After an hour and a half we had moved as far down the Royal Mile as Hunter Square, and the event reached a shambolic close after the last in a series of Nietzschean-comic speeches from Simon Munnery (alias the League Against Tedium), in the persona of a German tourist. Smith has in the past depended on a token police presence to round things off formally, but could not have expected what happened next. Just as the crowd was moving to disperse, a squad car arrived. Then another, then another... the final total, as far as I could see, was five cars, a van and an armoured Black Maria. For an insane moment, it seemed as if the police were about to attempt a policy of containment rather than dispersal; certainly, they gave no audible call for us to move on.
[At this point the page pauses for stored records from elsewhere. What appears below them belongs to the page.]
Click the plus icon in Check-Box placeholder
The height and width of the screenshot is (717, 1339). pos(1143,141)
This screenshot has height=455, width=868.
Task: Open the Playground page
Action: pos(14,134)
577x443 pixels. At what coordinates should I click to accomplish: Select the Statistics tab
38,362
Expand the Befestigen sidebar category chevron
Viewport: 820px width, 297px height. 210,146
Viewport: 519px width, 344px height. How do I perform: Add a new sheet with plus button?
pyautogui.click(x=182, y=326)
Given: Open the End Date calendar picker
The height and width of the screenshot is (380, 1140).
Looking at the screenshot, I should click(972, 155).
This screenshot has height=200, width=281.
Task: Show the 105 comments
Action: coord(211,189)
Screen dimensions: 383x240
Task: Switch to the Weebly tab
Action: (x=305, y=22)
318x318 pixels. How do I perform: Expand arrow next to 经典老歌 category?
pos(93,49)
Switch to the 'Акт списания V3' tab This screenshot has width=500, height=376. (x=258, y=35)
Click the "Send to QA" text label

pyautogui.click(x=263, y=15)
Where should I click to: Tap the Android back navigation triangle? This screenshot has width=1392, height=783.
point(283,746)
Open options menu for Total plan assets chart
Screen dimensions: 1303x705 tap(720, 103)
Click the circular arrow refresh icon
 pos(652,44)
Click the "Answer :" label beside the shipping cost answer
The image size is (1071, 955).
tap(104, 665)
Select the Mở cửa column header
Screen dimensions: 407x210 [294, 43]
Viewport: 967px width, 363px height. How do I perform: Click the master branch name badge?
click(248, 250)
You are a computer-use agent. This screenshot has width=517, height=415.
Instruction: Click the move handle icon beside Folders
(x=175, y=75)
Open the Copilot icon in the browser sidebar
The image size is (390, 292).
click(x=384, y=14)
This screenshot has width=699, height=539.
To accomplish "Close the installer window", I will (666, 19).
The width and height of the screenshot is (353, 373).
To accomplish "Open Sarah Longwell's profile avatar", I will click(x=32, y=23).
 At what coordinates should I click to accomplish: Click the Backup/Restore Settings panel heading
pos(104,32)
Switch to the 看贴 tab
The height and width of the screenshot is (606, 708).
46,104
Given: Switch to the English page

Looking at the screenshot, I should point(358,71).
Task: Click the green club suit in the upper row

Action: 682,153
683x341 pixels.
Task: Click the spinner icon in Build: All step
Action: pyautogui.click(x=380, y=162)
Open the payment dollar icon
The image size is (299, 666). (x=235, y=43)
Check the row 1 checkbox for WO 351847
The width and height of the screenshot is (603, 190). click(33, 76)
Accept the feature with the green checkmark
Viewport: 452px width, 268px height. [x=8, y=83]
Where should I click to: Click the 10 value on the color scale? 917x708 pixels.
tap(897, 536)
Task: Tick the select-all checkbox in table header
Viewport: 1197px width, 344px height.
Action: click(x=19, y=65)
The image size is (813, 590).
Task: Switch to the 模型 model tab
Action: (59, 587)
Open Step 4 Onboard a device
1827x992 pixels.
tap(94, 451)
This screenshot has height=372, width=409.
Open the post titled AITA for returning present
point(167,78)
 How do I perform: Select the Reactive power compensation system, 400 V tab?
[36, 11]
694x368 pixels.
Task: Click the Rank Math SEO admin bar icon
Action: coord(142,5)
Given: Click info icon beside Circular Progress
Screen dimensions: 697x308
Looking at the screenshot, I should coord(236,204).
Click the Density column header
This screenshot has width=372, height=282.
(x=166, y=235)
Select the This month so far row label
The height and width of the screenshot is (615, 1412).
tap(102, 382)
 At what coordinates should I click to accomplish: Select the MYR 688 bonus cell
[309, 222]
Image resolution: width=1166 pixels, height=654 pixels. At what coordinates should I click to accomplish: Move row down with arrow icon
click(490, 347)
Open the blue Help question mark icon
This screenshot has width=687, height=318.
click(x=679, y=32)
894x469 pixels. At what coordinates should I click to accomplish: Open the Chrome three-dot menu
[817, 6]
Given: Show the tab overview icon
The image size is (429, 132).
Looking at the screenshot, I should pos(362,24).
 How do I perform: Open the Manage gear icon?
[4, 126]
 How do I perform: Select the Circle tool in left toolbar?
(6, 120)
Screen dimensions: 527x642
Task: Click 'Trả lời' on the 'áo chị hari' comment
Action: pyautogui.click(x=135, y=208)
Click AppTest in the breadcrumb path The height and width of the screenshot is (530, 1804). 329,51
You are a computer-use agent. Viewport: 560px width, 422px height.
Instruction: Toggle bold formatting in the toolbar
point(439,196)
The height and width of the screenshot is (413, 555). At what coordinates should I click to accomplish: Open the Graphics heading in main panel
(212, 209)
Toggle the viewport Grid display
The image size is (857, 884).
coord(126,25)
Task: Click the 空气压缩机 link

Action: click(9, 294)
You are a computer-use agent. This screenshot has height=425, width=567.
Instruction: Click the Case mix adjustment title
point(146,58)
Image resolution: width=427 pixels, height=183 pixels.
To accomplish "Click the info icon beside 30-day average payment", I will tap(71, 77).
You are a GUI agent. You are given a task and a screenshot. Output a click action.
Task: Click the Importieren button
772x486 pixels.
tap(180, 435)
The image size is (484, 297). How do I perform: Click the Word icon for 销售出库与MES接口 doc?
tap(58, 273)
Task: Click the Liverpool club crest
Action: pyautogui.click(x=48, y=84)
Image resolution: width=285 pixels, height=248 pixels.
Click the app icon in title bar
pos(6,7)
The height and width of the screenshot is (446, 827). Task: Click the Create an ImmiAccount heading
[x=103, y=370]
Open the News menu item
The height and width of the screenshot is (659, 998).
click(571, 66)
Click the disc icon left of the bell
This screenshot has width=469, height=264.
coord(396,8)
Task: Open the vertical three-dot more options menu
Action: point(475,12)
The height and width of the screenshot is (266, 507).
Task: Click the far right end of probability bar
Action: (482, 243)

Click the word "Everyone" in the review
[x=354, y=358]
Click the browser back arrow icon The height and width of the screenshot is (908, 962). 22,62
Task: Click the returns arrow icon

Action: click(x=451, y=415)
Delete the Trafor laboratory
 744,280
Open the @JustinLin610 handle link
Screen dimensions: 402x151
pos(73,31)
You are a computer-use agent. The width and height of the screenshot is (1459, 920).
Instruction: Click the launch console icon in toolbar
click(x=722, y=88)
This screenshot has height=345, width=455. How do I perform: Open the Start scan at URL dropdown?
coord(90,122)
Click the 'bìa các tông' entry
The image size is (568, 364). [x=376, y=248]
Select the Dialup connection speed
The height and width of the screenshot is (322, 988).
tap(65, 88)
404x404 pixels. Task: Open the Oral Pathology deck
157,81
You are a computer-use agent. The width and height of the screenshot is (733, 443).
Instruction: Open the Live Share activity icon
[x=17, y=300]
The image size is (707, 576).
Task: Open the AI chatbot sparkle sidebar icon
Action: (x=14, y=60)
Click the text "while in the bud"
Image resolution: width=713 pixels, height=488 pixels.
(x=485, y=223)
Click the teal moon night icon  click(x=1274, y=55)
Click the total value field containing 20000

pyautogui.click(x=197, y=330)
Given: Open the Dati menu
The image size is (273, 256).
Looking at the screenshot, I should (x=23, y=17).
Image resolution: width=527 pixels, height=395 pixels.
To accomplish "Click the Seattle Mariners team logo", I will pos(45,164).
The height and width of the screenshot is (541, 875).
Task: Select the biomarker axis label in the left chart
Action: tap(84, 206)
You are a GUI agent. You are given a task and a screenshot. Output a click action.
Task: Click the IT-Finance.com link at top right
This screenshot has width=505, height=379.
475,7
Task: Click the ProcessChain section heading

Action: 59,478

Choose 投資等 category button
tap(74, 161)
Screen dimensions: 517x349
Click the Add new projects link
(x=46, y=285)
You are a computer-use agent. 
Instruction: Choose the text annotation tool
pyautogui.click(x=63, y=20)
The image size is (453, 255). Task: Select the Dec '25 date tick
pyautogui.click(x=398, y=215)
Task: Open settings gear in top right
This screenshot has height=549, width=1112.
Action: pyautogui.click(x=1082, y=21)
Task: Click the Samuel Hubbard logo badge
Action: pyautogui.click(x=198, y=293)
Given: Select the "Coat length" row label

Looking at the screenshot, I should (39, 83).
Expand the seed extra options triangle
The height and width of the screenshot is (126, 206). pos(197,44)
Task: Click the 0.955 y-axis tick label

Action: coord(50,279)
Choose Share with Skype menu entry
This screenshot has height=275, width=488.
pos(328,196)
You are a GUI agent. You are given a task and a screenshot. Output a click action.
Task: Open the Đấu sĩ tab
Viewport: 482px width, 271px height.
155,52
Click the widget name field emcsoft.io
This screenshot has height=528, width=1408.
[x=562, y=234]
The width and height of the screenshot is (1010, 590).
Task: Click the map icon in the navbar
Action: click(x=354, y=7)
Munnery – who had just made a speech about why he would not attack the nearby Starbucks coffee shop – was violently forced backwards into a doorway by a police officer, then led roughly to a car and taken away. Smith seemed to be trying to explain matters away to the police, but after a while was lost from sight.

Lothian and Borders Police confirmed on Sunday that, following a complaint from a member of the public, police arrived at a public order incident. Three men were arrested; two were released for summons, one on bail. It was a grimly catastrophic example of someone not getting the joke, and the cavalry arriving at the worst possible moment.

Written for the Financial Times Web site, ft.com

Copyright © Ian Shuttleworth; all rights reserved.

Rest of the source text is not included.